RE: Comments on draft-fielding-uri-rfc2396bis-07

On Fri November 5 2004 13:00, Graham Klyne wrote:
> 
> I checked my code and test cases, and I clearly decided when reading the 
> spec that '@' did not need to be escaped by a general URI handler.  I take 
> my lead here from section 2.4, "When to Encode or Decode".
> 
> I think that is correct behaviour here:  in this respect, I think the 
> w3.org implementation you mention is arguably incorrect, but this is 
> probably a pretty harmless error, as all %-encoding would normally be 
> reversed after the URI path component has been extracted.

Yes; my code takes the conservative approach and encodes
on generation and decodes on parsing.  Encoding seems to
be safe in general; parsers are supposed to decode, and I'm
not sure that there isn't some pathological URI parser that
might choke on an unencoded '@' (interpreting it as part of
an "authority" component).

> For generic URI handling, I have taken the approach of encoding only those 
> characters that are clearly required by the URI spec to be encoded.
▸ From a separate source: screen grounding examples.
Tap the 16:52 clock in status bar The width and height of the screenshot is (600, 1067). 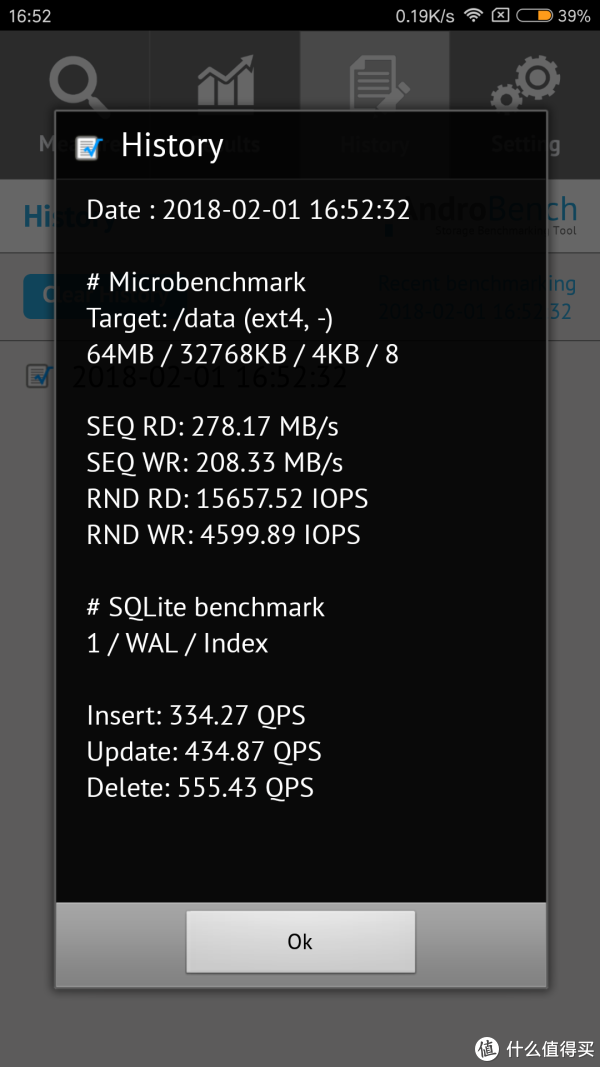[31, 16]
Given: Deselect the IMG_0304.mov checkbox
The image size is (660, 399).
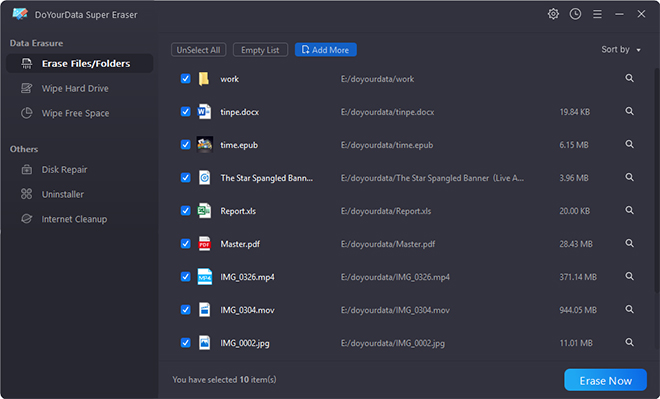Looking at the screenshot, I should click(185, 310).
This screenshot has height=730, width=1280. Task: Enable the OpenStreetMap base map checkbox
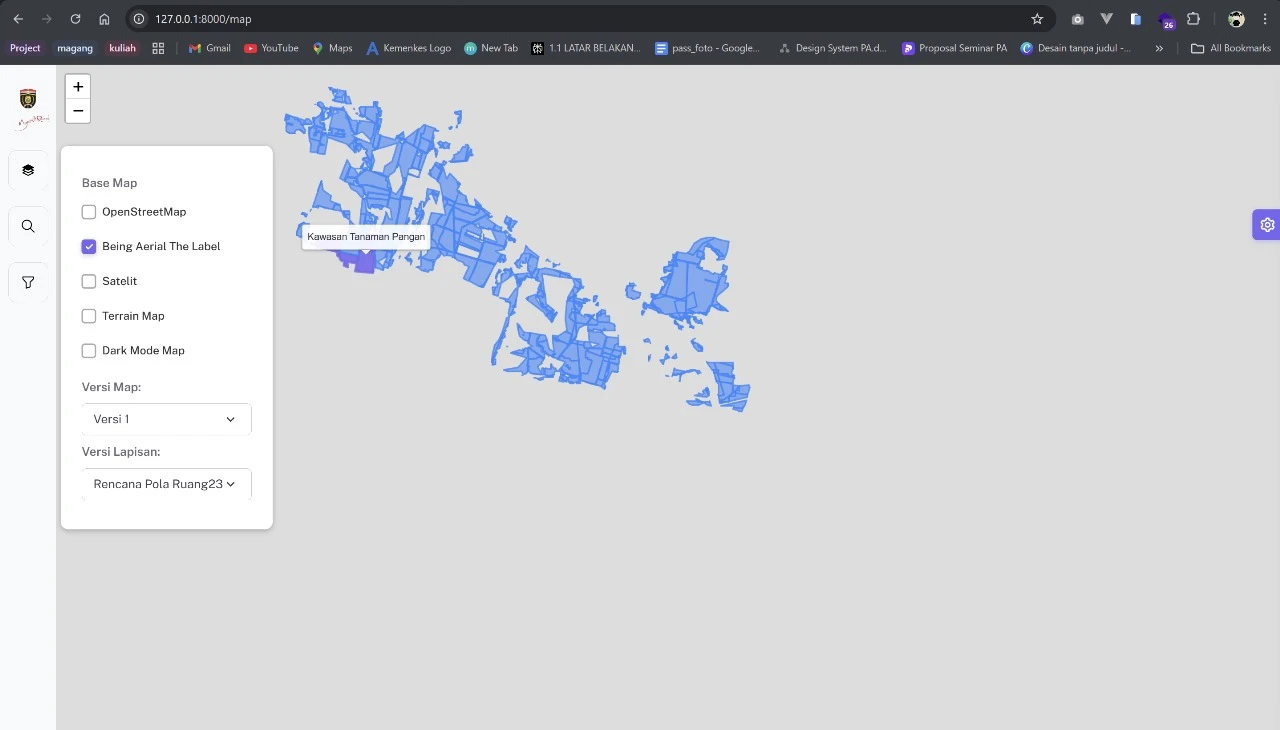pos(89,212)
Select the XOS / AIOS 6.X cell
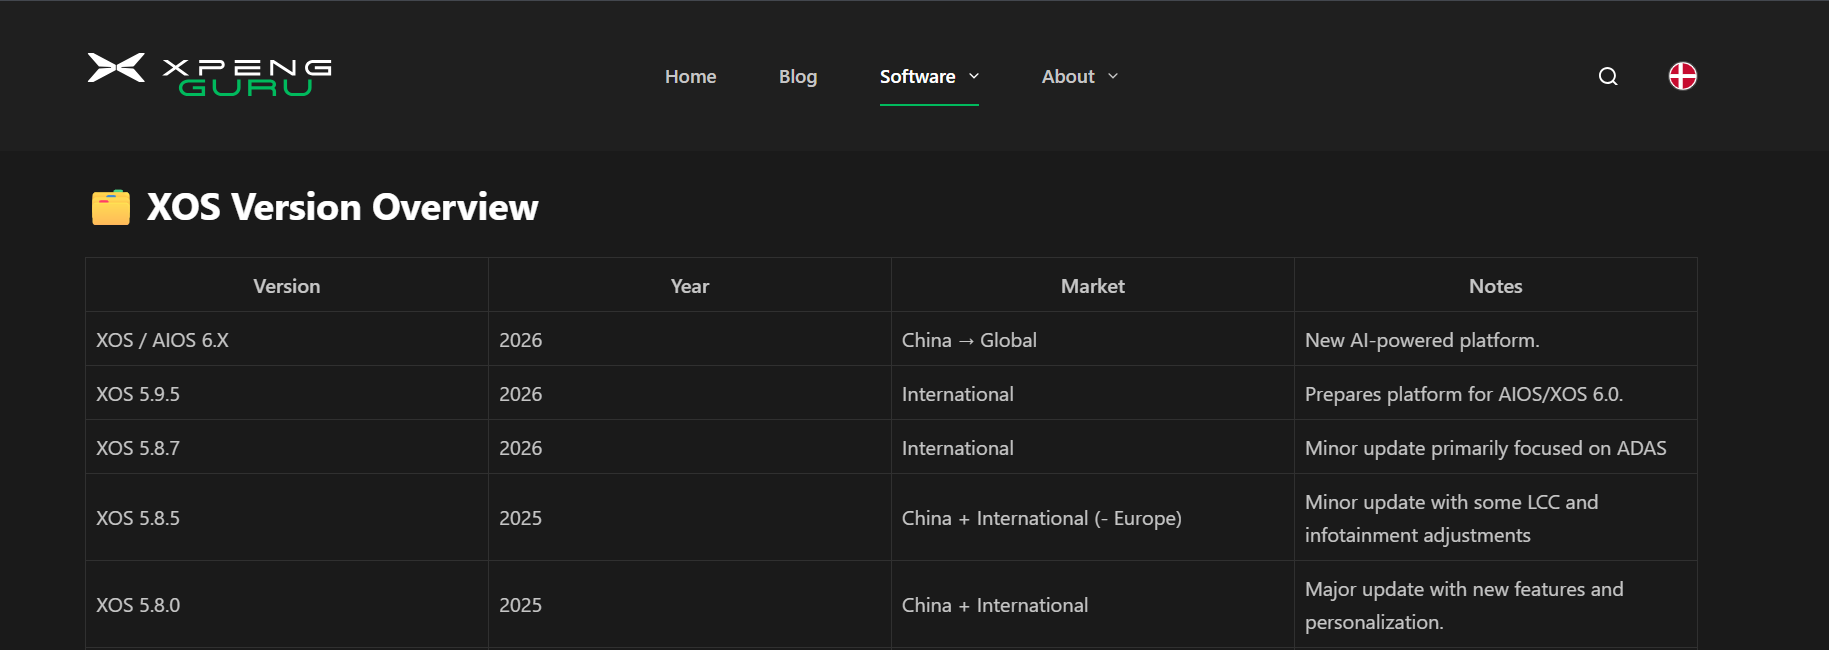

I'm primarily concerned with mailto URI generation and parsing.
That uses general URI parsing into components verbatim from
the RFC 2396 Appendix B regular expression (which happens to be
independent of '@' encoding).  Encoding takes into account
URI excluded characters, RFC 2396 component-specific
reserved characters, and mailto-specific reserved characters.

> The software interfaces accordingly separate the character escaping logic 
> from the test used to decide which characters need to be escaped, and then 
> provides common test functions for generic URI components.

Mine uses several ctype-like functions that identify URI
"excluded" characters (no longer identified in the draft
under discussion), and characters which are reserved in the
various URI components (ditto).

Received on Friday, 5 November 2004 19:55:00 UTC